Could have been the rats too..oh wait, we don't have any. And not sure they'd particularly jam cables (rather than bite them through anyway).

Sunday, December 26, 2010

Logic it makes none..

Today, 26th of December 2010 I ran into a couple of issues regarding Telecom, Blizzard, Microsoft and the BBC.

TELECOM: Now, why on earth - believe me, it makes no sense at all - is our internet connection (DSL 16000) cutting out again when doing a phone call - or accepting one. I mean come on, it is DSL...and cases of Internet simply just disappearing when using the phone haven't been around since ISDN. Then again, DSL kept disappearing like that a few months ago already, but it got fixed (how, I don't know) then started re-appearing again on the 6th/7th December for a few days straight. around the 20th or so the problems seem to have vanished, but they re-appeared last night. So now when you use the phone again - DSL will be cut off, router has to re-sync, etc.

BLIZZARD/MICROSOFT: Today after I rebooted (and no, I did not change a thing) World of Warcraft decided to not work anymore. Worked last night. Now it said I wasn't connected to the Internet. I was, actually had some sites open in Firefox, reloaded them, they worked. So I went a-check-ing for my WoW issue. Lots of sites suggested to either re-install or repair WoW - couldnt' be arsed since it did work last night and I made no changes at all, plus, I did try to run the repair option, which also told me that it could not connect to the Internet. I checked further, other sites were talking about router/firewall/port/proxy settings, which were also of no use, since there aswell, I did not change anything. I searched further. Apparently my issue was related to IE not working. Hm..I don't even use IE, but went checking, and indeed it did not seem to be able to connect to any sites. How come? I mean, Firefox and other applications work fine and are online. So wtf was it that IE is doing (or not doing). Fixed it, IE works now, and so does WoW. Weird. Should have an option to interact with my standard browser rather than IE because honestly - who in the world (other than Bill Gates maybe) cares about or uses IE? And who would actually find out that a program they don't even use at all is not working and thus causing other programs to not work aswell.

BBC: Last but not least I'd like to complain about the British Broadcasting Corporation. Sure, their stuff and interviews are good. I like to watch them. However, my PC is not really capable of streaming 200+MB of video to have it play without interruption.

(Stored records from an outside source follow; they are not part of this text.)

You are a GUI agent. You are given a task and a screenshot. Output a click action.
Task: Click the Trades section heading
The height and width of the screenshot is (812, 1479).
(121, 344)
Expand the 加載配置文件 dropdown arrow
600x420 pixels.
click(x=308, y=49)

So I prefer to download the file and watch it from harddisk. Now that is a problem for 2 reasons. Firstly, I'm not in the UK. Proxy Servers don't support videos. So using something else. Can watch the video, as stream. Now streaming is bad for above reasons. So figured out a way to download it. Download itself worked ok. Trying to open it I get a wild mess of fancy colors, but not the video I would like to see. So I figured out after some searching that the video has DRM protection. But why? It is a video, an interview, that was broadcast on TV over there. So imagine I would have been there (England) at the time of the broadcast, I could have taped it or something. But I wasn't. So download was the only good way for me. And normally, I would be able to play it fine if I had the licence, which of course it won't give to me, because I am not in the UK. I mean, it is just a simple interview with Julian Assange, I wouldn't sell it to anyone or reproduce it or anything, simply because no one cares anyway. >.< But I would love to see it in full, which is not possible through streaming due to crappy PC and I can't watch the download due to DRM license restrictions that it only works for UK people. Now, if they don't want to get their news out to the world, then they may as well take their site off the Internet, or make it so only people in the UK can view their entire site at all. But putting something on their site for only UK people to see which also interests other people...is silly. (If anyone in the UK has seen/downloaded the DRM license for http://www.bbc.co.uk/iplayer/episode/b00xnblc/BBC_News_Special_Wanted_for_Questioning_Julian_Assange/ I'd be grateful if they could give me their DRM key file, so I can actually watch the downloaded version of it (mobile or Media Player doesn't matter which. :)).